Hosta

While hostas grown in Texas typically fail to rival the vigor and size of those grown in more northern climates, they can still be a good option for a moist shade garden. Certain varieties are more heat tolerant than others.

Hosta sosweet blooming

Growing

Hostas prefer light shade or partial shade but will grow in full shade. Morning sun and afternoon shade is best; afternoon sun will scorch hostas. The soil should be fertile, moist and well drained, but most soils are tolerated. Hostas are fairly drought tolerant once established, especially if given a mulch to help them retain moisture.
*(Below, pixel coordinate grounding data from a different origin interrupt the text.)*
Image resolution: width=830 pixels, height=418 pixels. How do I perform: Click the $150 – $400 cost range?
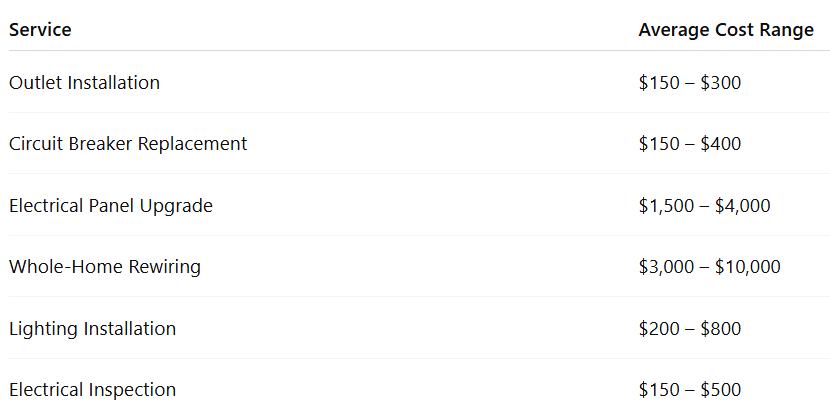pyautogui.click(x=690, y=144)
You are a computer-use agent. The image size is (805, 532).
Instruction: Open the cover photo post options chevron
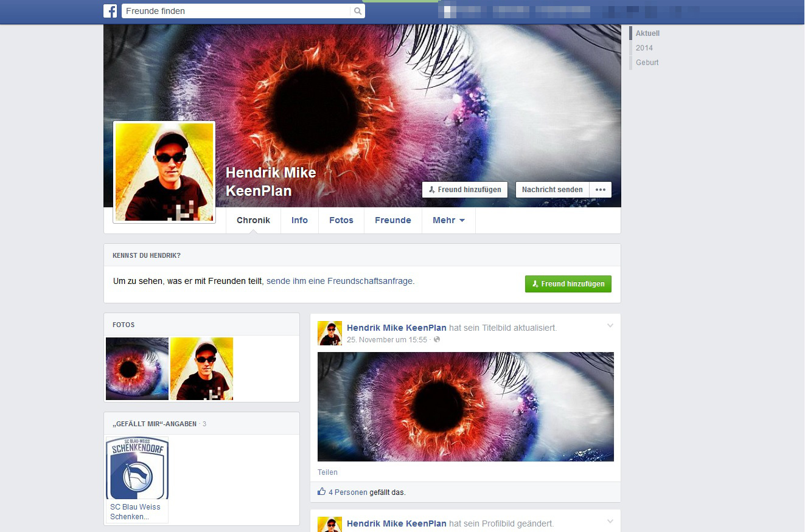pyautogui.click(x=610, y=326)
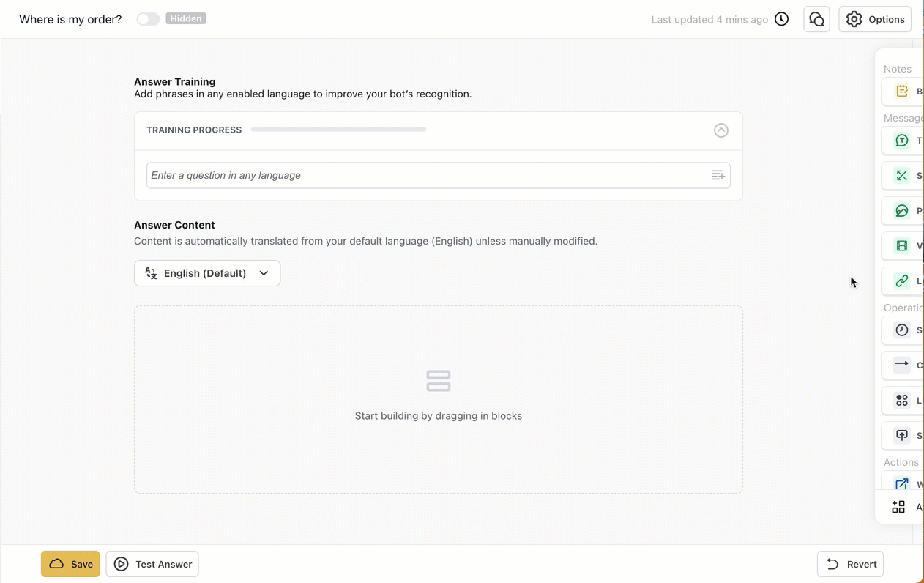Viewport: 924px width, 583px height.
Task: Collapse the Training Progress panel
Action: tap(720, 130)
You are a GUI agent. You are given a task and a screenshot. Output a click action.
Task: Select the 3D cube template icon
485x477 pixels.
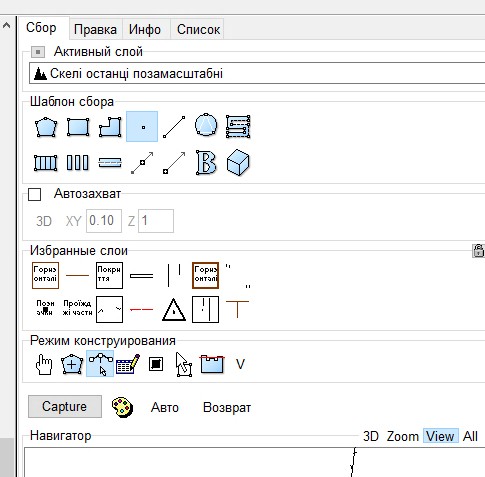(238, 162)
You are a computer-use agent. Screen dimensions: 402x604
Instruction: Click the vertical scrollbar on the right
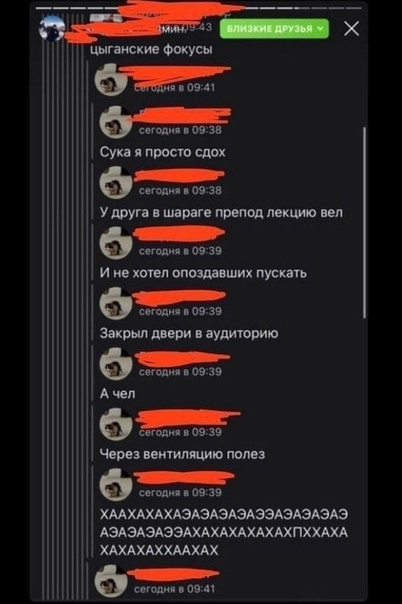364,222
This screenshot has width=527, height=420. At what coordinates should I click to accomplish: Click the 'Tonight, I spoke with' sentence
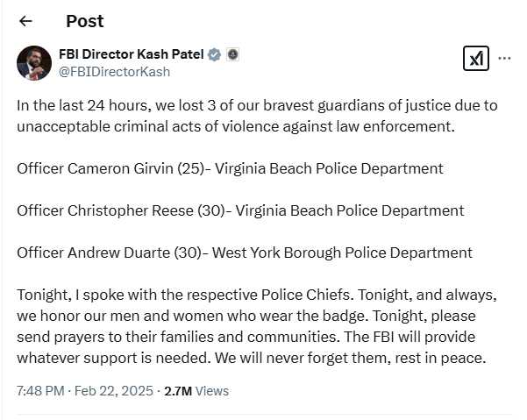[x=184, y=295]
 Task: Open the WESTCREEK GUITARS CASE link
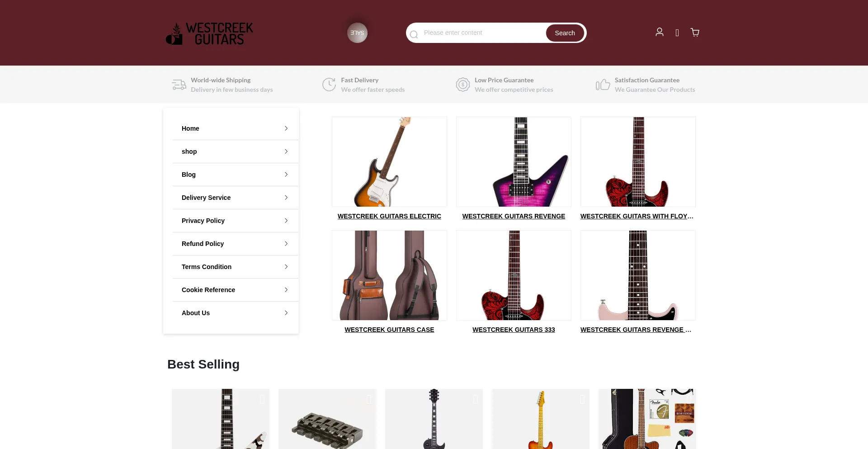tap(389, 330)
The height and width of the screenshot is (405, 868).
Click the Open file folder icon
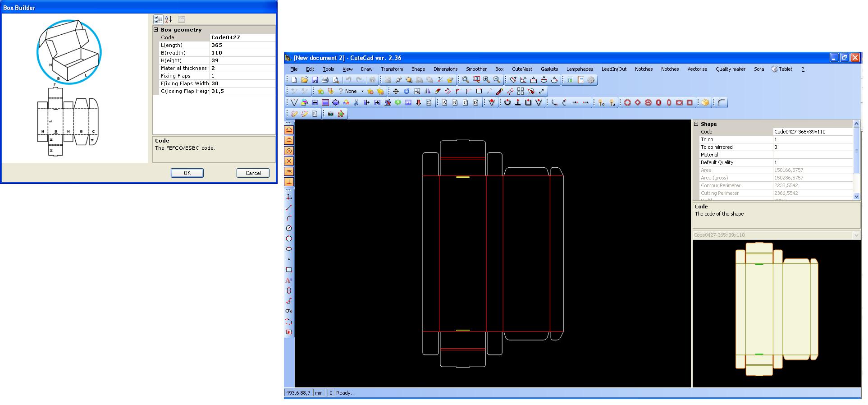point(305,80)
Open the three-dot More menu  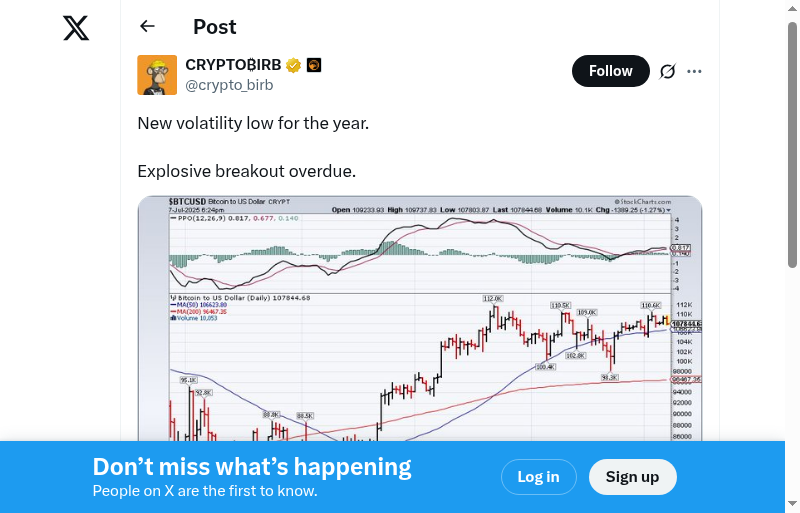click(x=695, y=71)
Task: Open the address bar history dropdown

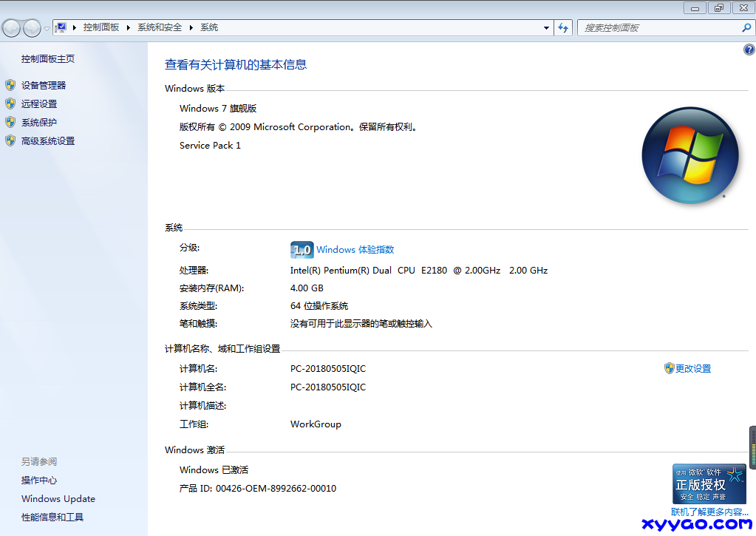Action: click(x=547, y=27)
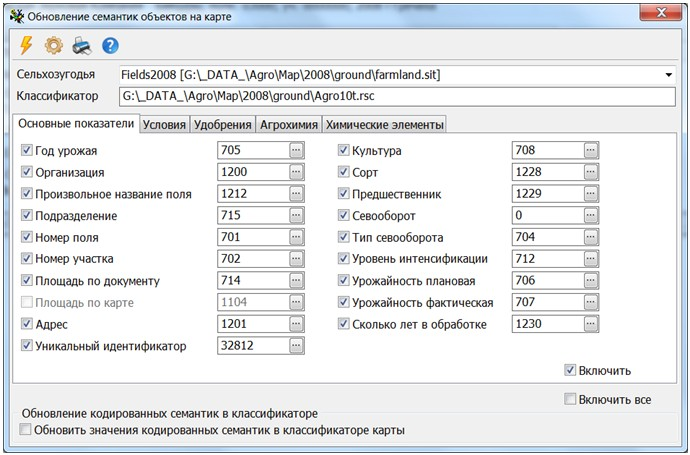This screenshot has width=690, height=455.
Task: Click browse button next to Год урожая field
Action: [296, 150]
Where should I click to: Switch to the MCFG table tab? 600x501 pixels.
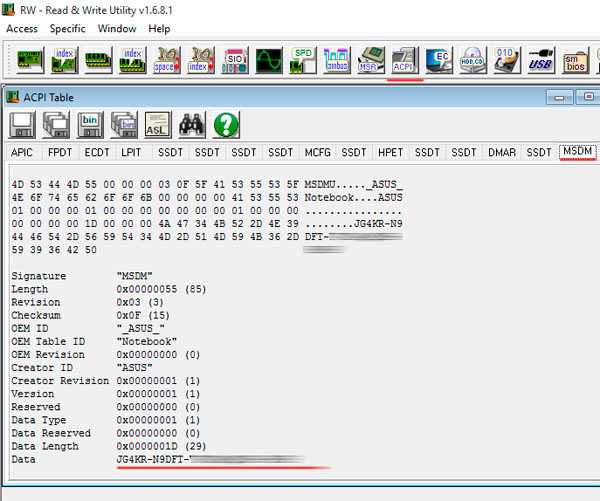[x=317, y=152]
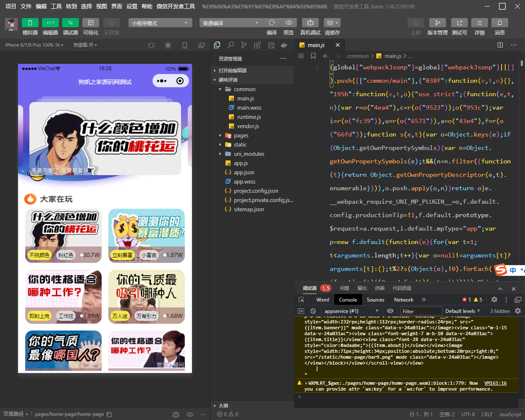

Division is not required but can be done every few years in spring or summer to propagate new plants.

Tips

Hostas make wonderful woodland plants and look very attractive when combined with ferns and other fine-textured plants. Hostas are also good plants for a mixed border, particularly when used to hide the ugly, leggy, lower stems and branches of some shrubs.

Recommended

Hostas have been subjected to a great deal of crossbreeding and hybridizing, resulting in hundreds of cultivars. Visit your local garden center for the best suited varieties. ‘Blue Angel,’ ‘Francee,’ ‘Patriot,’ ‘So Sweet,’ ‘Sugar and Cream’ and ‘Sum and Substance’ are top performers in our heat.

Also called: plantain lily

Features: decorative foliage; summer and fall flowers

Height: 4–36"

Spread: 6"–4'

Hardiness: zones 3–8

Note: Hostas’ dense growth and thick, shade-providing leaves allow them to suppress weeds.